The set of isomorphism classes of $1$-dimensional vector bundles over $B$ forms an abelian group with respect to the tensor product operation. How do I see that a given $\mathbb{R}^1$-bundle $\xi$ possesses a Euclidean metric if and only if $\xi$ represents an element of order $\le2$ in this group?
A Euclidean vector bundle is a real vector bundle $\xi$ together with a continuous function$$\mu: E(\xi) \to \mathbb{R}$$such that the restriction of $\mu$ to each fiber of $\xi$ is positive definite and quadratic. The function $\mu$ itself will be called a Euclidean metric on the vector bundle $\xi$.
As stated in the comment by @MikeMiller, this can be seen in terms of cocycles. Alternatively, you can observe that both the conditions you consider are equivalent to $\xi\cong\xi^*$, where $\xi^*$ is the bundle dual to $\xi$.
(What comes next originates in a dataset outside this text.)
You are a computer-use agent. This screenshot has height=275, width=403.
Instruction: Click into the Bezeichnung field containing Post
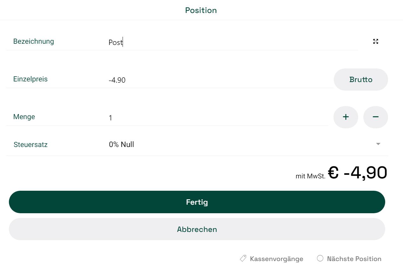coord(233,42)
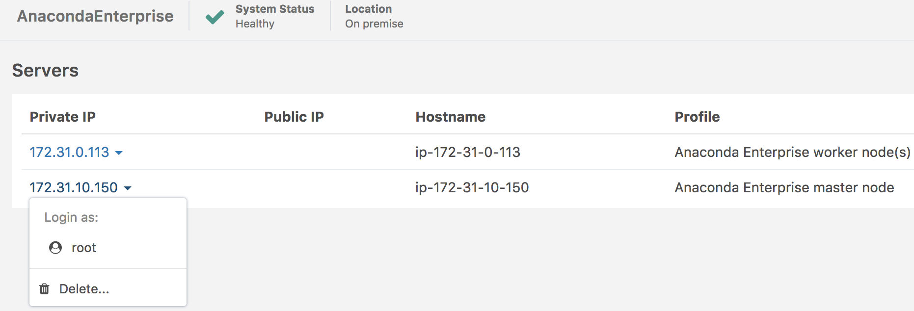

Since $\mu$ defines an inner product on each fiber of $\xi$, it gives rise to an isomorphism $\xi\cong\xi^*$. Now $\xi\otimes\xi^*$ is isomorphic to $L(\xi,\xi)$ and hence canonically trivial. Hence $\xi\cong\xi^*$ implies that $\xi\otimes\xi$ is trivial, so $\xi$ is an element of order two.
Finally, if $\xi\otimes\xi$ is trivial, the trivialization itself defines a quadratic form on each fiber of $\xi$. Taking the negative of the trivialization (on some connected components) if necessary, you can make this positive definite, thus defining $\mu$.